Compute L1 distance matrix via Map (not For loops).

Hints:
1. distance between 2 given states?   row -> scalar
2. distances of every state to a given state?  n rows -> vector
3. distances of every state to every state?  n rows -> n rows




### Exercise
Compute L1 distance matrix via sklearn.

#### Python reference:
* Distance functions & matrix library: http://scikit-learn.org/stable/modules/classes.html#module-sklearn.metrics.pairwise 



In [62]:
###
import sklearn.metrics.pairwise

In [63]:
sklearn.metrics.pairwise.manhattan_distances(norm)

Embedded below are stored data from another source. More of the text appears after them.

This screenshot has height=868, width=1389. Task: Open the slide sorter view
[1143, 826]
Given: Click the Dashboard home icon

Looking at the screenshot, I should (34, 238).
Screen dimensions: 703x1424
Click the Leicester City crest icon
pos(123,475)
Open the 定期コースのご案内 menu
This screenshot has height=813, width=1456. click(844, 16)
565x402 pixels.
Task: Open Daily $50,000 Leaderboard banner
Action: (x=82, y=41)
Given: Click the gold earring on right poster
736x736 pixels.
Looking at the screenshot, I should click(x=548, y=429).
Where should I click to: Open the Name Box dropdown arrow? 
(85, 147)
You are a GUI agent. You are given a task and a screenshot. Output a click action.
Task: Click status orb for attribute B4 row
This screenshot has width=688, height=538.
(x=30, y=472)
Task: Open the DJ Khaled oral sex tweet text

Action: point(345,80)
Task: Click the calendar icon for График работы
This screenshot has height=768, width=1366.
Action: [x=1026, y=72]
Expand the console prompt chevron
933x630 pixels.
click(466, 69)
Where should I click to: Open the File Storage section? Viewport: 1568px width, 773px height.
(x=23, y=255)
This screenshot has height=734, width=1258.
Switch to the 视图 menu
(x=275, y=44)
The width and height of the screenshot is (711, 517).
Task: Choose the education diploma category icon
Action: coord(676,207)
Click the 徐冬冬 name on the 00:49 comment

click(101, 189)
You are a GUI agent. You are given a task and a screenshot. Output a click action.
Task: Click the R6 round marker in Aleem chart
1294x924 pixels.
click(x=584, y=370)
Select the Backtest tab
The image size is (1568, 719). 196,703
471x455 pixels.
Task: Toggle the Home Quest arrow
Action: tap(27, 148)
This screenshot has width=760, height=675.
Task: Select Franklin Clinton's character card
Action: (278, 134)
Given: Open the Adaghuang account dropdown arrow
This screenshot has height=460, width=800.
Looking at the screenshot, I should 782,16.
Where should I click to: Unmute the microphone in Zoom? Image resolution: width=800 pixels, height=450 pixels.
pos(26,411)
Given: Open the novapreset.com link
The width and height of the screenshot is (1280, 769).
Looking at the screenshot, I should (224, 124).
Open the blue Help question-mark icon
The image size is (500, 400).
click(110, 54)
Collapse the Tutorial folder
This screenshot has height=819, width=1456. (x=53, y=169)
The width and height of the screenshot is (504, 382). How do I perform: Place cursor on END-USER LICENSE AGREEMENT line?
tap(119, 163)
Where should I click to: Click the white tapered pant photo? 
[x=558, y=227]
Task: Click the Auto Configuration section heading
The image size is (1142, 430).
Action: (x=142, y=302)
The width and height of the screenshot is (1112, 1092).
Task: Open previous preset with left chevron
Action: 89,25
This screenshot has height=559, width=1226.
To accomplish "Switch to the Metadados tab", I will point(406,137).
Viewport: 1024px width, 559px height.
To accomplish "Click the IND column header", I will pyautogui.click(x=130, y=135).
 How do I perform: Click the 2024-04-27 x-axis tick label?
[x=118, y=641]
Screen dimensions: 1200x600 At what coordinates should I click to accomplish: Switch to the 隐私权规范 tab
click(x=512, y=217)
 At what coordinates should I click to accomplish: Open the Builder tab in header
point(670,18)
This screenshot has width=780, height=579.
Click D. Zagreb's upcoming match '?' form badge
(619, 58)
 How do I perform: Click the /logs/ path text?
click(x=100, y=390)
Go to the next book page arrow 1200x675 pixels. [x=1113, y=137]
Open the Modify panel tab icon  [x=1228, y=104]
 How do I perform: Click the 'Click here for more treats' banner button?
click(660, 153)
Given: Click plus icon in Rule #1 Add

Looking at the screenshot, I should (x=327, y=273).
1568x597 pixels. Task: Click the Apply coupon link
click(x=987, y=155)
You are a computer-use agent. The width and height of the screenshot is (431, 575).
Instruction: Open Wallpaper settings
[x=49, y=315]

array([[ 0.        , 69.95093532, 35.44748019, ..., 28.79838512,
        23.86434373, 41.40481247],
       [69.95093532,  0.        , 59.30416648, ..., 74.69545228,
        60.39141793, 45.86996488],
       [35.44748019, 59.30416648,  0.        , ..., 48.88183428,
        31.81167002, 44.16316166],
       ...,
       [28.79838512, 74.69545228, 48.88183428, ...,  0.        ,
        32.53944312, 36.09944805],
       [23.86434373, 60.39141793, 31.81167002, ..., 32.53944312,
         0.        , 29.45050181],
       [41.40481247, 45.86996488, 44.16316166, ..., 36.09944805,
        29.45050181,  0.        ]])

In [64]:
### performance time?
import time

start = time.time()
# For Loops
matrix = pandas.DataFrame(index=norm.index, columns=norm.index, dtype=float)
for r in range(len(norm.index)):
    for c in range(len(norm.index)):
        matrix.iloc[r,c] = \
            (norm.iloc[r] - norm.iloc[c]).abs().sum() # L1 dist func
end = time.time()
print( "%.4fs = for loop" % (end-start) )

start = time.time()
norm.apply(
    lambda row: (norm - row).abs().sum(axis=1), # return a vector of distances to given row
    axis=1)
end = time.time()
print( "%.4fs = mapping" % (end-start) )

start = time.time()
m = pandas.DataFrame(
    sklearn.metrics.pairwise.manhattan_distances(norm))
end = time.time()
print( "%.4fs = library" % (end-start) )


0.4395s = for loop
0.0112s = mapping
0.0003s = library